La Senelec a un besoin urgent de 23.000 tonnes de Gas-Oil et de 20.000 tonnes de fuel (FO 380) avant la fin de ce mois-ci pour parer au plus pressé. Elle a passé commande, mais butte encore sur les réticences des compagnies pétrolières et une législation qui n’a assurément pas pris en compte les cas de figures présents. Pendant ce temps, le gouvernement du Premier ministre Macky Sall, semble « dépassé » par les événements et se contente de constater les dégâts.
Les compagnies pétrolières restent insensibles à la situation catastrophique que vit la Senelec. La réunion d’urgence du lundi 21 août dernier, convoquée par le Comité national des hydrocarbures n’y a rien changé. L’arrivée du tanker de Gaz oïl commandé par la Senelec reste encore assujettie à leur bon vouloir et elles traînent les pas, si elles ne mettent pas des bâtons dans les roues, confie-t-on dans certains cercles avisés. Pendant ce temps, les Sénégalais et les Sénégalaises souffrent le martyre. Ils sont délestés quotidiennement s’ils ne sont pas tout bonnement privés d’électricité.

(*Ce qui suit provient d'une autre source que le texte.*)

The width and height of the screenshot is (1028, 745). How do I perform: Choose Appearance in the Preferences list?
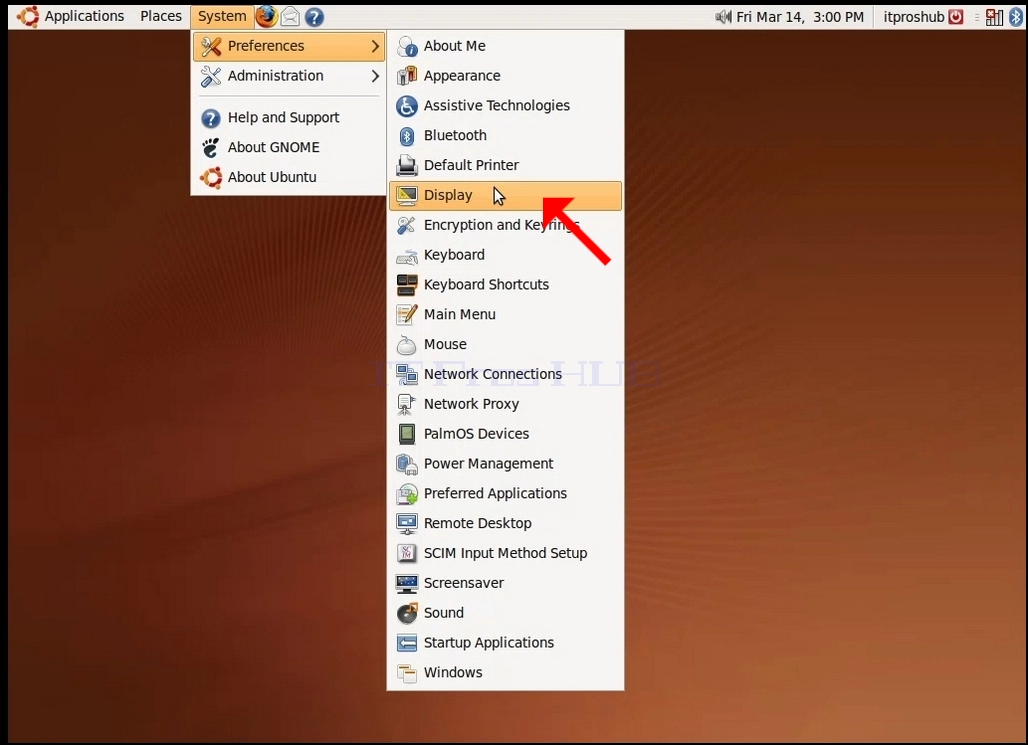505,76
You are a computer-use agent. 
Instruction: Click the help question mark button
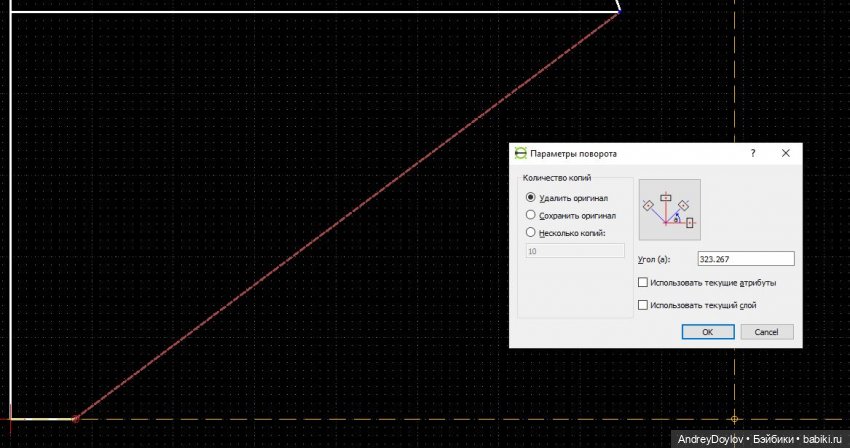coord(751,154)
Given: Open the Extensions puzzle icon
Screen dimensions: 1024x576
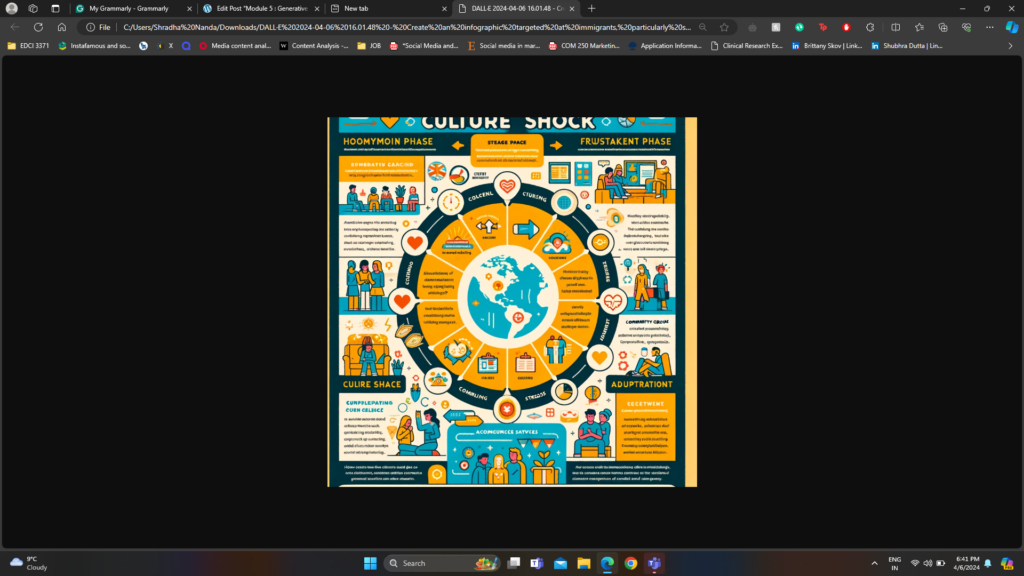Looking at the screenshot, I should tap(869, 27).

Face à une situation qui empire le gouvernement du Premier ministre, Macky Sall semble tétanisé. Aucun acte concret connu du grand public n’est pris pour remédier au mal. Pire, il paraît subir, stoïque, le dictat des pétroliers. On attend certainement des ordres d’en Haut pour réagir. Les ménages et les unités industrielles se morfondent et subissent les contre-coups des délestages intempestifs préjudiciables aux maigres budgets familiaux et à la production largement hypothéquée par un environnement peu favorable. La Senelec quant à elle, tenaillée par un approvisionnement défaillant, un outil de travail complètement obsolète, se meurt en dépit des efforts colossaux consentis et de la mobilisation d’un personnel « dopé ». Un audit validé en 2006, mais commandé en 2005, montre si besoin en était, combien l’outil de production et de distribution était à « moderniser ». Il préconisait, après avoir mis le doigt sur une privatisation pas des plus heureuses, ainsi un investissement de 104 milliards de Fcfa pour lui permettre encore de fonctionner. 167 milliards ont été débloqués par l’équipe de Samuel Sarr par la suite. Un investissement que les difficultés d’approvisionnement et le renchérissement des coûts du baril sur le marché international sont venus anéantir ou à tout le moins, relativiser.
Les tentatives de Carmello Robert Sagna
Le lundi 21 août dernier, M. Carmello Robert Sagna, Secrétaire permanent du Comité national des Hydrocarbures, structure dépendante du ministère de l’Energie, a convoqué une réunion d’urgence tenue dans la salle de conférence de « Total Sénégal ». Ont assisté à cette rencontre les représentants des pétroliers ayant pignon sur rue, (Elton, Oryx, Sar, Total, Mobil, Shell…), ceux de la Senelec, de l’Etat, d’Api, de Gpi et de Gpp pour ne citer que ceux-là. L’ordre du jour était principalement axé sur la situation des stocks des produits pétroliers et le nouveau mode d’approvisionnement.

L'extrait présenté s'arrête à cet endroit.